Covered in Arabian fabrics of interlacing geometric blues, greens, reds and golden yellows, the stage is also littered with the distinctive shapes of Arabian coffeepots, hookah pipes and copper jugs. It is the setting of faraway places, full of adventure and mystery, and nestled within the folds of fabric and the tokens of tales from long ago are two multi-instrumentalists known collectively as Tiizak Hamra. Using traditional western instruments, Jason Deatherage and Aram Masee blend several musical genres and criss-cross cultures to present a unique sound that fuses the music of the Arabian Desert, classic spaghetti westerns, and American 1960s surf music. Sounding both familiar and exotic, the two appear in costume and in character for the performances and take audiences on both an audio and visual journey.
“The origins of the band go back five years,” said Deatherage. “I heard Frank Goodsir was directingAladdin for the Footlighters and I asked him if I could write some original material for the play. I had been interested in writing for a film or stage production, and I was also developing an appreciation for Arabic music. I really connected with the different time signatures and intricate percussion, but I also recognized a similarity to the music of the West. Aram and I were playing around with some ideas, but we hadn’t really solidified anything until Frank gave us the go-ahead. After Aladdin was over, we were asked to play the music at various functions, and the songs we wrote became the core material for the band.”
Adding the visual element was always an important part of the shows. “The mandate of this band was always to include outrageous costumes, and invoke the feeling of One Thousand and One Nights,” said Deatherage. “Visually, we want it to look like a Moorish harem or a bandit’s treasure cave. We’re always on the lookout for elements that add to that: lamps, rugs, trunks and swords. It was also important for us to remain in character and dress in traditional costume – including the Tuareg head-wraps. We’re interested in giving the audience something to focus on visually while we play.”
With Deatherage on guitar and percussion, and Masee on soprano saxophone and bass guitar, the duo invoke the movie scoring of Ennio Morricone (The Good, the Bad and the Ugly), traditional Arabian rhythms and musicality, and the 1960s surf music of southern California. Though the two developed the unique style, defining the genre-bending music posed a challenge.
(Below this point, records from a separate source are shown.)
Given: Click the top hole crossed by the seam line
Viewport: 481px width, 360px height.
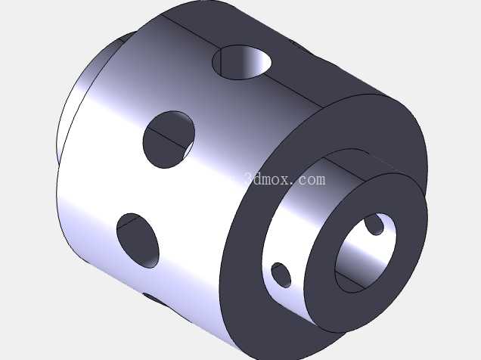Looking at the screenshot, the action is click(242, 62).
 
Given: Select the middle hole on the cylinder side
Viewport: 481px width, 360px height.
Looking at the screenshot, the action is click(169, 139).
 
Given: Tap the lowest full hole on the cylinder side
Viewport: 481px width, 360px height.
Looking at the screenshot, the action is click(138, 241).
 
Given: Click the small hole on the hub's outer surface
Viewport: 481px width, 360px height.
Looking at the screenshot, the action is click(281, 275).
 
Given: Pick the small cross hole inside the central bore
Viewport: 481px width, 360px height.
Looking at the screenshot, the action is click(374, 225).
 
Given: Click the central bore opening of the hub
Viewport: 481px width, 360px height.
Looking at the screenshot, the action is click(365, 252).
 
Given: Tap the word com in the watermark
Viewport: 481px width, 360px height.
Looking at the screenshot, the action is click(310, 179).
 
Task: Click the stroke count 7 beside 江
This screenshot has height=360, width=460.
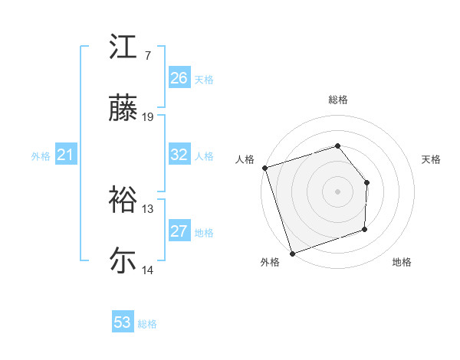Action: coord(147,56)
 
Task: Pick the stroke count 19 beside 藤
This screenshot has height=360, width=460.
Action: coord(148,117)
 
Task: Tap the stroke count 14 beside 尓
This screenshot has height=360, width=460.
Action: coord(148,270)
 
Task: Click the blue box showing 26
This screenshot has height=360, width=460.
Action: coord(179,78)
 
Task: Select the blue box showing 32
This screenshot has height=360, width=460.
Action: coord(179,155)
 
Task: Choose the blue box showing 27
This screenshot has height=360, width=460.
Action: coord(179,231)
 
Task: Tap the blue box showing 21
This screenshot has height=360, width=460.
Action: coord(66,155)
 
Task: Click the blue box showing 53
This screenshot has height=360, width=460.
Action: coord(123,322)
“Sometimes we call it desert-surf-spaghetti western music, or Tuareg desert surf jazz. It was only later that we discovered a couple bands with a similar sound. Musically, I think Aram and I are weird iconoclasts – we like to do whatever we want without fitting into a certain genre and we really enjoy the challenge of making a guitar and saxophone sound like Middle Eastern instruments. I suppose that’s why we’re attracted to the Tuareg; they never played by the rules of different societies and did their own thing.”
Following Aladdin, the band played a dozen concerts including a gig at Starbelly Jam, three concerts at the Sasquatch, and a wedding. But the two never recorded an album. “Over the past couple years, we tapered out. We wanted to record a live concert, but it never happened. It was only this past year that Aram and I decided to finally get into the studio and record the Tiizak Hamra songs,” said Deatherage. “I think we both enjoyed returning to the music and mixing the North African rhythms and tonalities with surf and desert guitar sounds. Aram plays Saharan jazz with his soprano sax and I try to capture the haunting strain of the Indian sitar, so that we straddle the East and West. We wanted the music to invoke the lonely experience of an expansive landscape that is unfavourable to human existence with the familiarity of the American West. That was the challenge.”
The debut album is now available on iTunes, Google Play, Spotify and other online services. Creston’s Stay Live Productions will host Tiizak Hamra with guests Garuda at the 3-EH Outdoor Stage (behind the Ramada) on Saturday, June 3. Gates open at 5:00 p.m.
Tickets are $15 (children under 12 are free with an adult ticket holder) and can be purchased at Black Bear Books, the front desk of the Ramada Hotel and at Ricky’s Restaurant.